Jackson is powerful, but some of its older configuration options can open serious security vulnerabilities in your application. The most critical is polymorphic type handling: when configured carelessly, it allows an attacker to supply a JSON payload that causes Jackson to instantiate and invoke arbitrary Java classes on your server — a Remote Code Execution (RCE) vector known as “deserialization gadget attacks.” This guide explains the risk, shows you what to avoid, and demonstrates the safe patterns you should follow in all production code.

The Risk: enableDefaultTyping and Gadget Attacks

Jackson historically provided a method called enableDefaultTyping() that automatically embedded and honoured Java class names in serialised JSON. This means an attacker who can send JSON to your application could supply a class name of their choosing as the type discriminator, causing Jackson to instantiate that class during deserialisation.

The attack exploits classes already on the JVM classpath that have side effects in their constructors or setters — so-called “gadget classes.” Common culprits include JDBC drivers, logging libraries, and many Apache Commons classes.

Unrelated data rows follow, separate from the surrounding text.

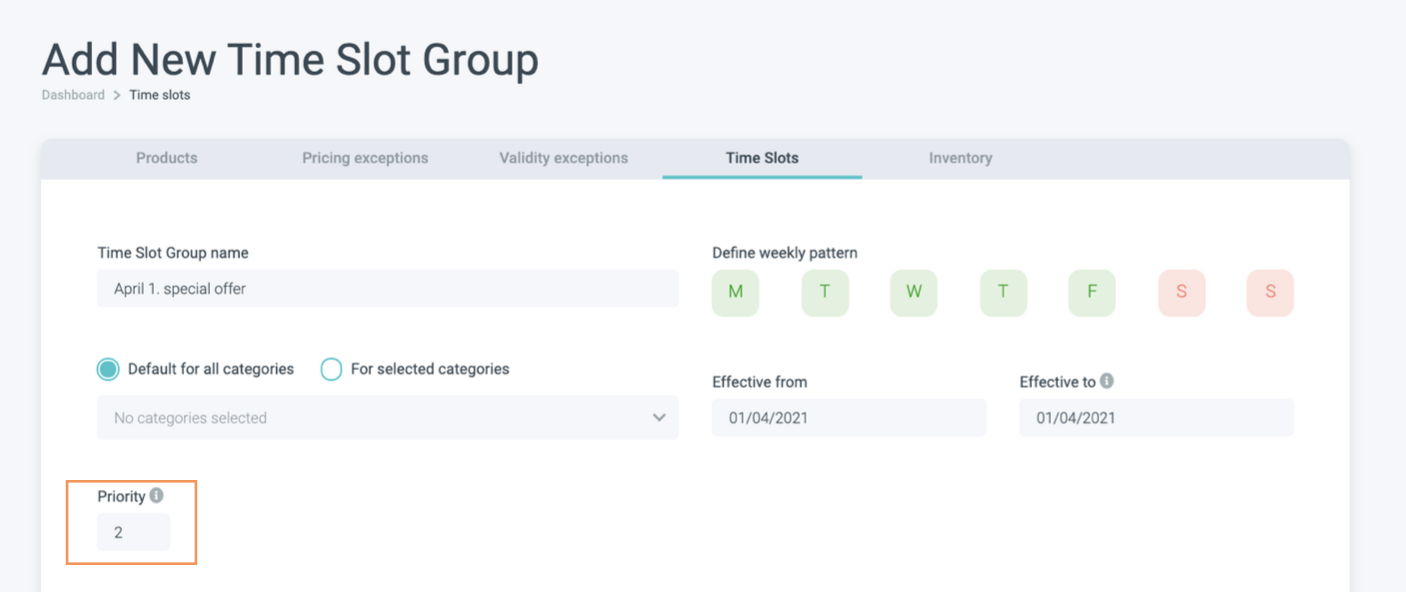Switch to the Products tab
Viewport: 1406px width, 592px height.
167,158
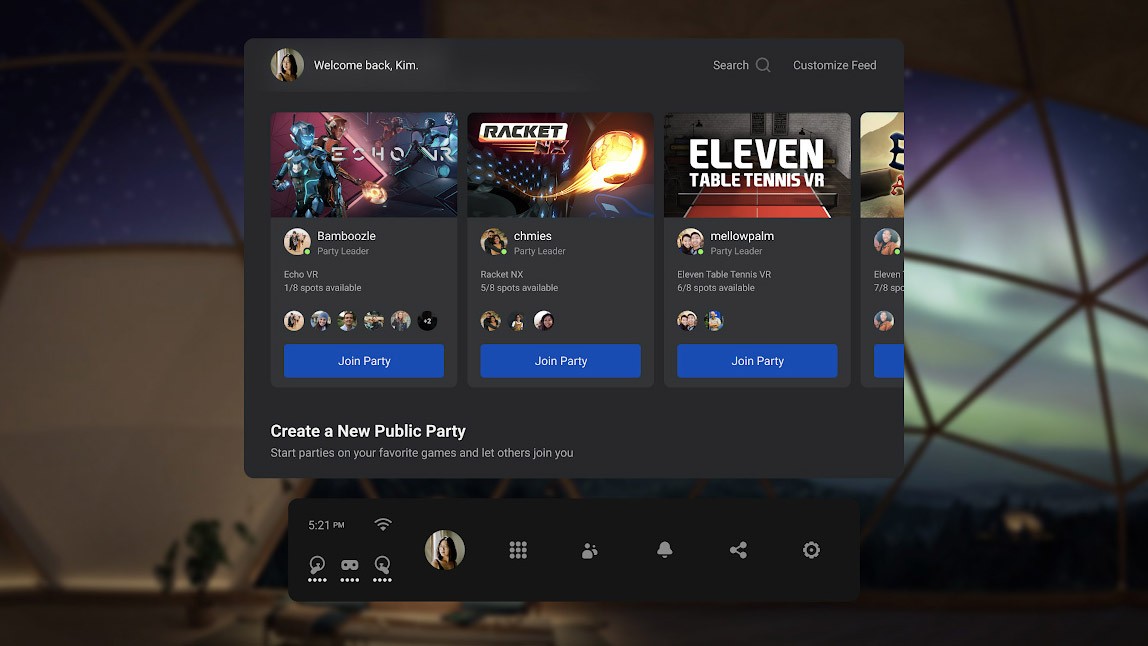Click the left controller status icon
This screenshot has width=1148, height=646.
point(317,566)

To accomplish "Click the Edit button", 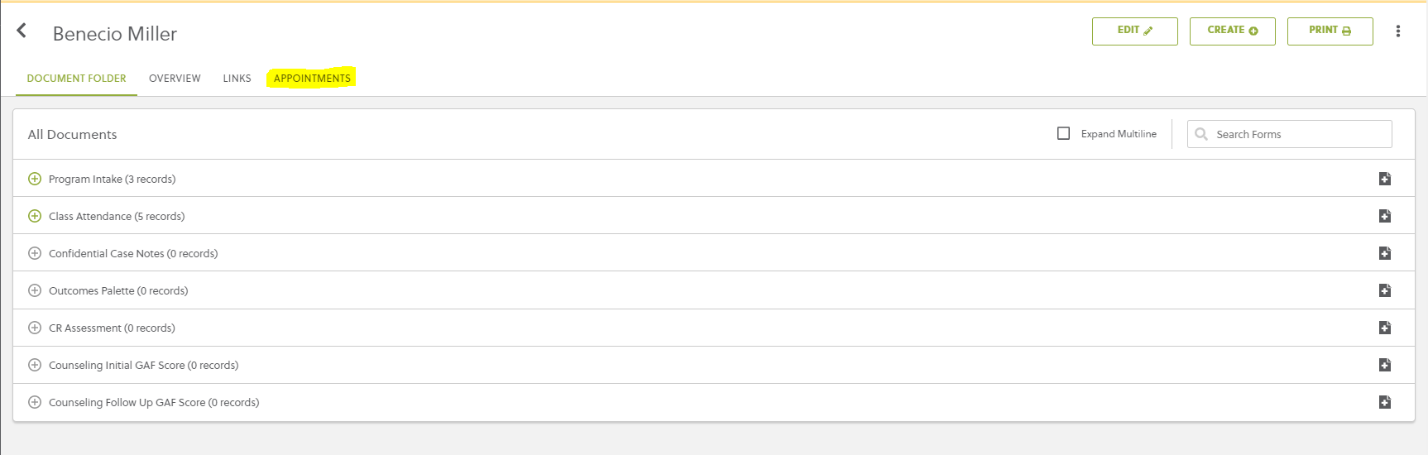I will click(x=1135, y=31).
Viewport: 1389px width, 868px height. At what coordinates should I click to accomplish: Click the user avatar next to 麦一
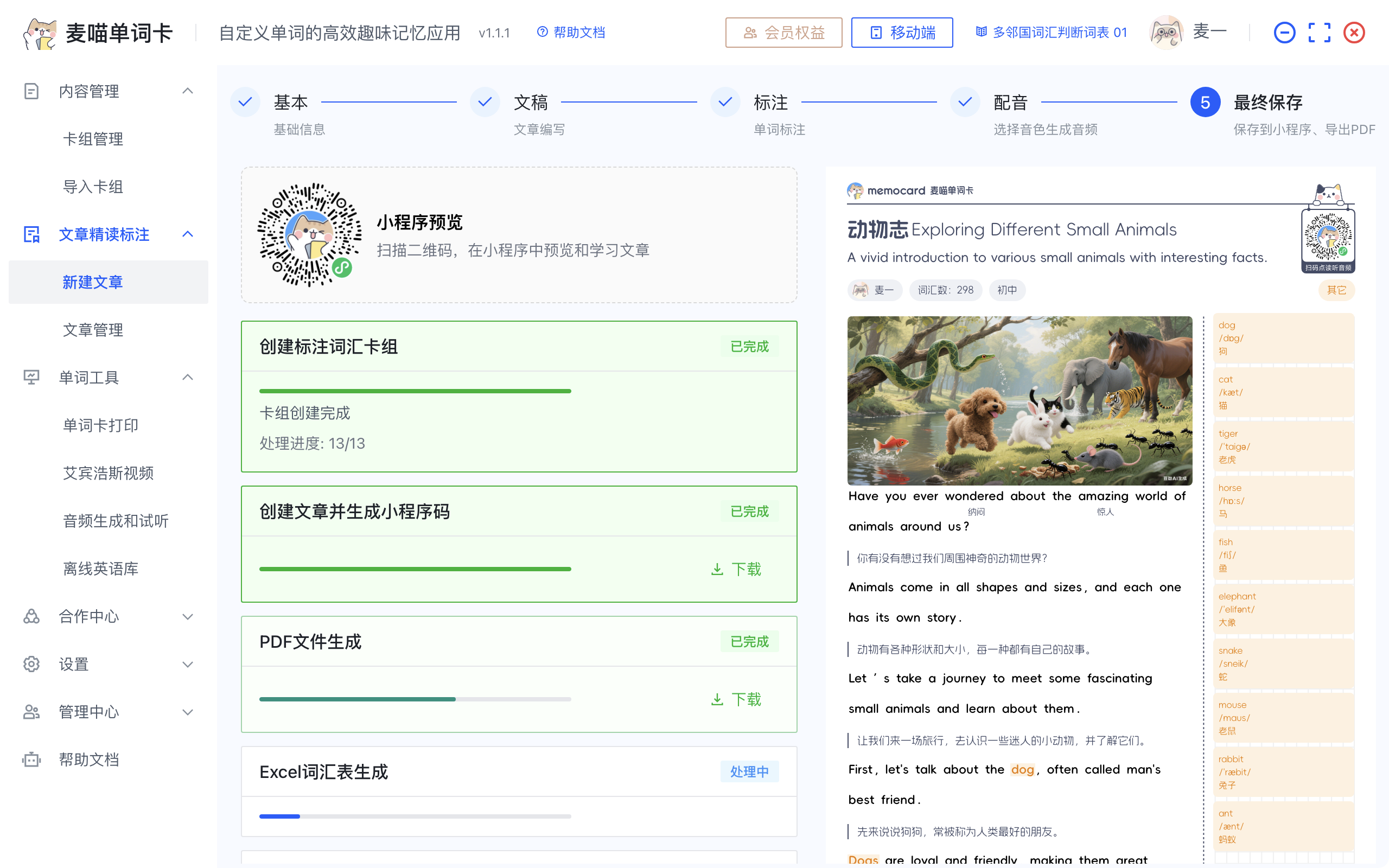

Never use this in production:

// DANGEROUS — do not use in any application that receives untrusted JSON
mapper.enableDefaultTyping(); // Deprecated and removed in Jackson 2.16
mapper.enableDefaultTyping(ObjectMapper.DefaultTyping.NON_FINAL); // Also dangerous

Both of these methods were deprecated in Jackson 2.10 and completely removed in Jackson 3.x. If you encounter them in a codebase being migrated to Jackson 3, treat it as a blocker — the code will not compile and the security risk must be remediated before upgrading.